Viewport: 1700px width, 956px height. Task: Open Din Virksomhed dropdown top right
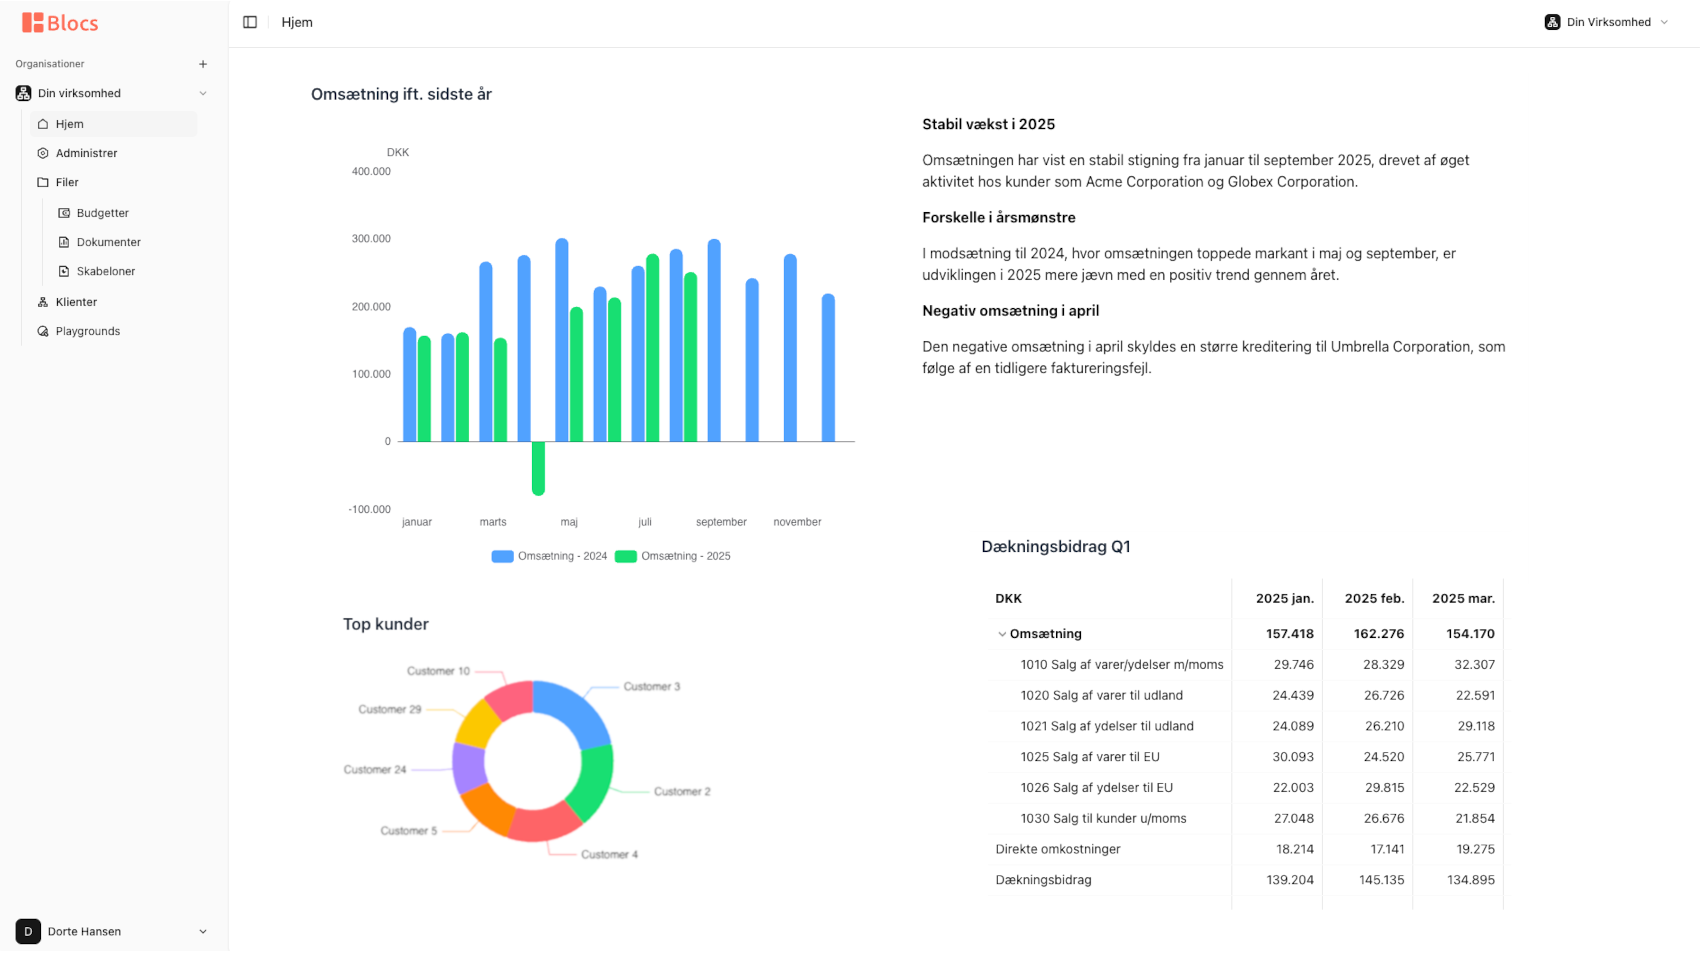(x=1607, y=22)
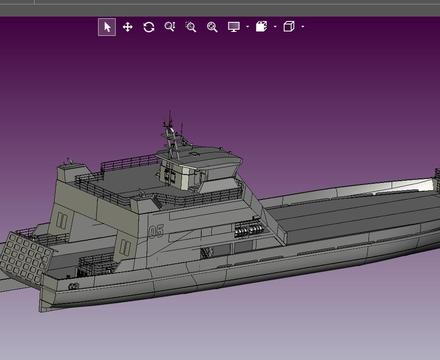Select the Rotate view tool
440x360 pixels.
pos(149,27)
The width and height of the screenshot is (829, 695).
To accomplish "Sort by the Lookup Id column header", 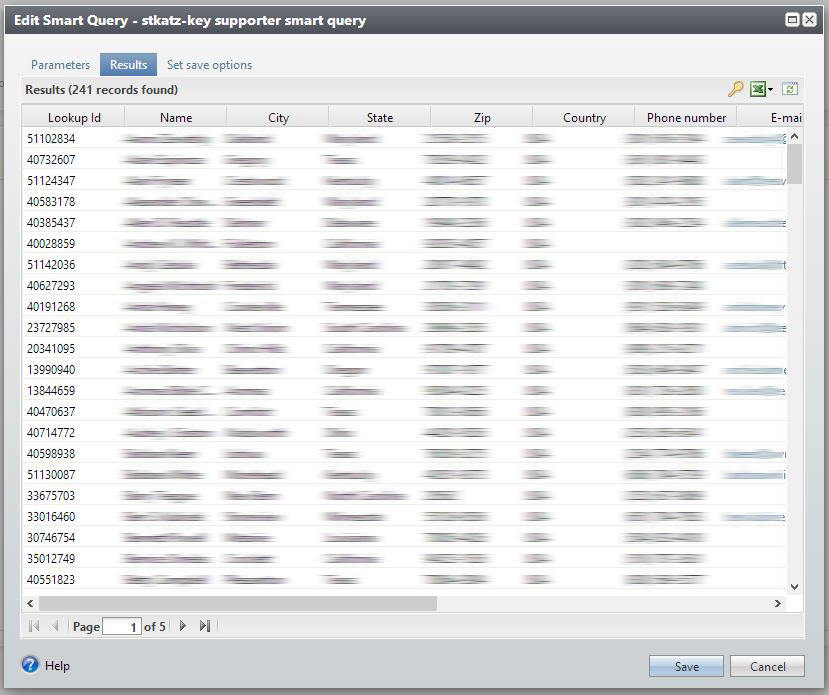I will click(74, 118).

■ ■ ■

Set out exactly, and only, the lines between the first line of the listing and the line containing "The width and", counting both, while leaving every picture out.

Viewport: 1700px width, 956px height. Task: Open Din Virksomhed dropdown top right
(x=1607, y=22)
Select the Rotate view tool
440x360 pixels.
pos(149,27)
The width and height of the screenshot is (829, 695).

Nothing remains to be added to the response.